TO DO =
List every line in the listing below that contains the word "icon", treating uppercase and lowercase as different.

INPUT MATERIAL =
-------

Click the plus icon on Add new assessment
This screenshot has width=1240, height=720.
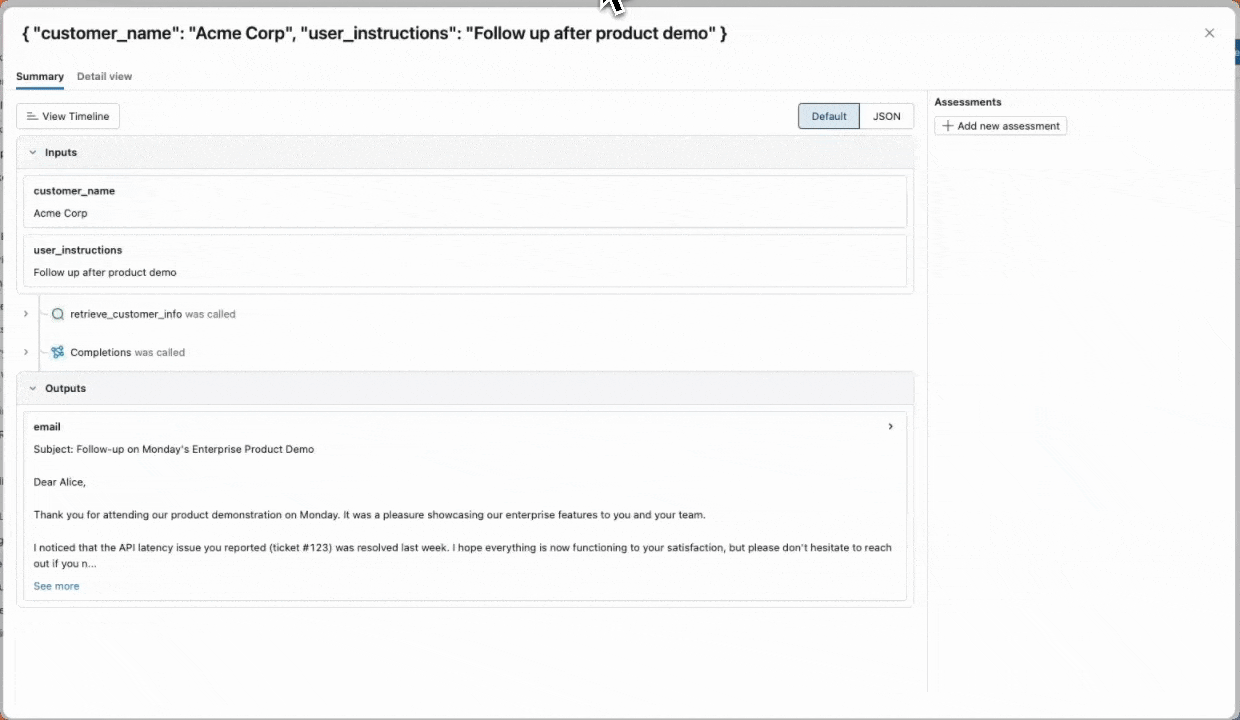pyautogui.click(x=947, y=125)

-------

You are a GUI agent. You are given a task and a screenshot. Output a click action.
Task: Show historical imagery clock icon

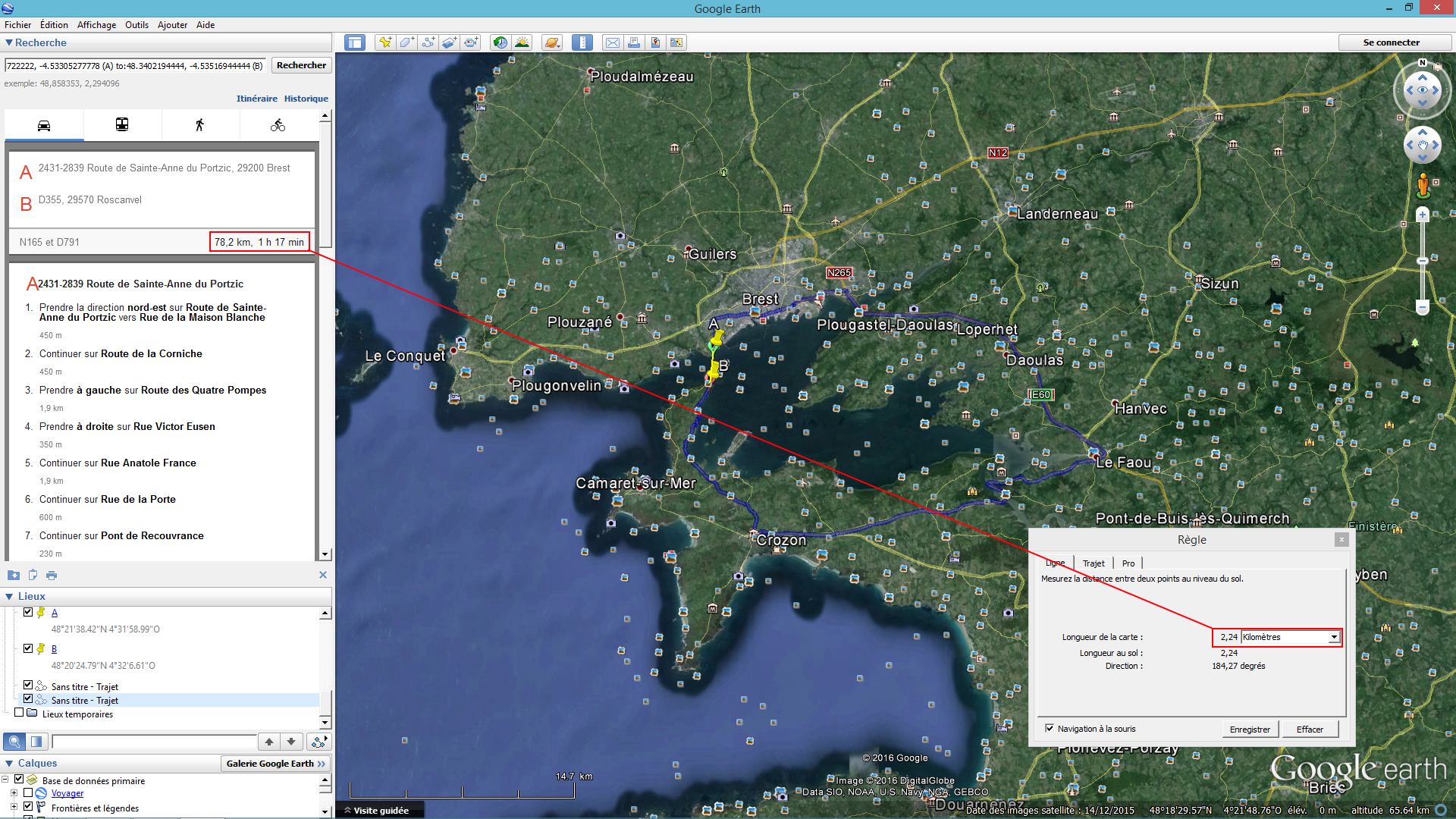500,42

-------

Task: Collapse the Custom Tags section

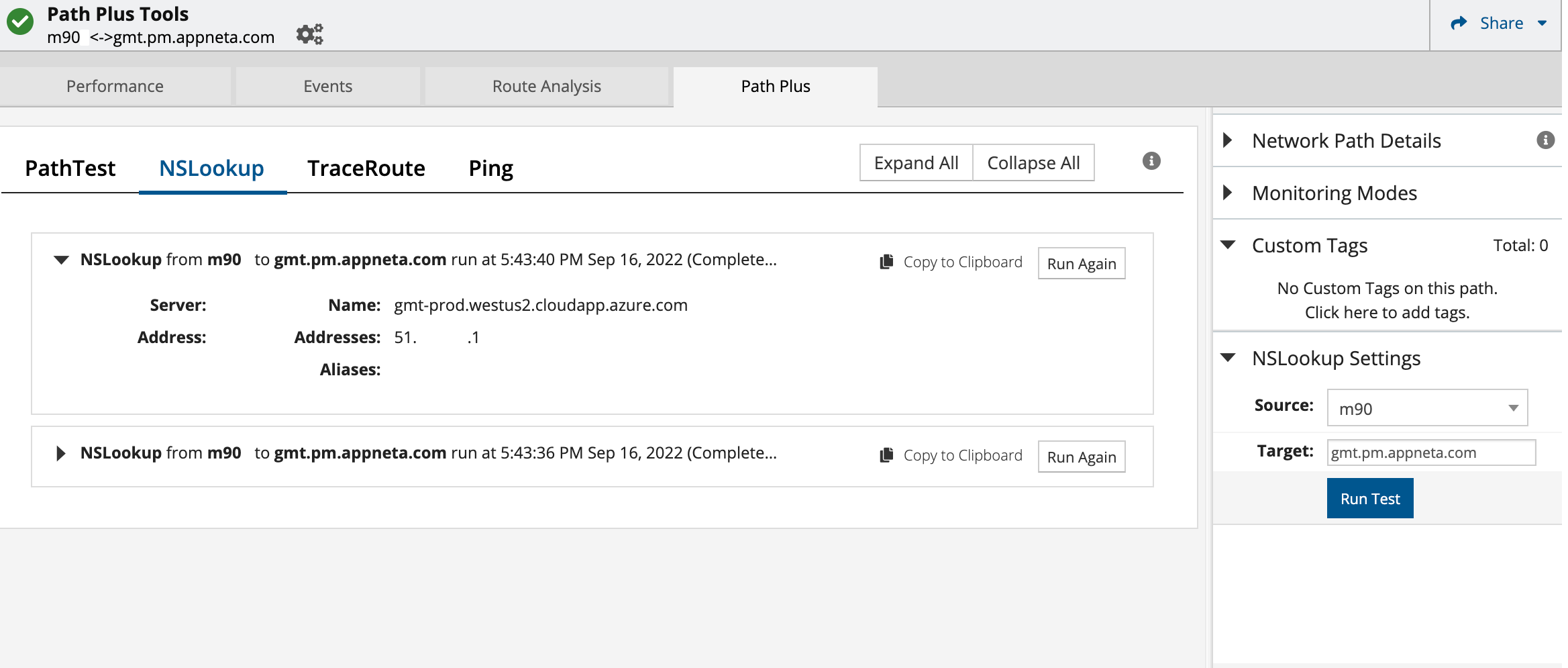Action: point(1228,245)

-------

THE SOLUTION =
Click the plus icon on Add new assessment
Task: Show historical imagery clock icon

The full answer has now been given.